PASSAGE FOR REVIEW:
------------------------
Wednesday 10 June 2015

Government u-turn on safe nursing levels branded a "betrayal" by Mid-Staffs campaigners

This article was originally published on OpenDemocracy
Independent work on safer ratios of nurses to patients across the NHS, was a key recommendation of the Francis inquiry into failings at Stafford hospital. This week, the government quietly shut that work down.

In a shock move, the government has abandoned its key project to ensure hospitals have enough nurses to look after patients safely. The move comes in response to a speech yesterday by NHS England boss Simon Stevens, who told a conference of NHS leaders in Liverpool that he wanted to move away from the “more mechanistic approach to the setting of nurse staffing ratios”.
In response the clinical advisor NICE moved swiftly, with NICE chief executive Sir Andrew Dillon saying “I have taken the decision to suspend further work on our safe staffing programme, including any further meetings of the advisory committee.”
Setting safe staffing levels will now be carried out by Chief Nursing Officer Jane Cummings, as part of NHS England reviews of urgent and emergency care and mental health services. While it might seem sensible for the Chief Nurse to set safe staffing levels, this removes the process from the independent, clinical and evidence-based oversight of NICE and puts it firmly in the hands of a loyal government institution.
------------------------
DATA SECTION:
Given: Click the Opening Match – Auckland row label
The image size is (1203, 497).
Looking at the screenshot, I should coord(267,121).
------------------------
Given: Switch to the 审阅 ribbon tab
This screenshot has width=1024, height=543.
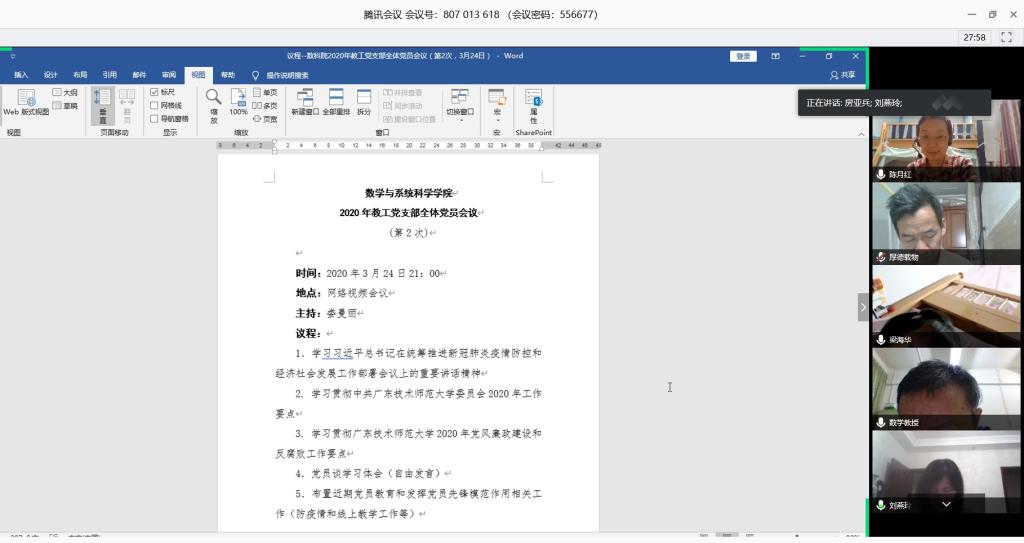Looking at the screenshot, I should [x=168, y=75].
------------------------
WHAT YOU WILL DO:
1. In the article on safe nursing levels, translate this sentence into Spanish: "This week, the government quietly shut that work down."
2. According to the article on safe nursing levels, who will now carry out the setting of safe staffing levels?

TASK SOLUTIONS:
1. Esta semana, el gobierno cerró discretamente ese trabajo.

2. Chief Nursing Officer Jane Cummings.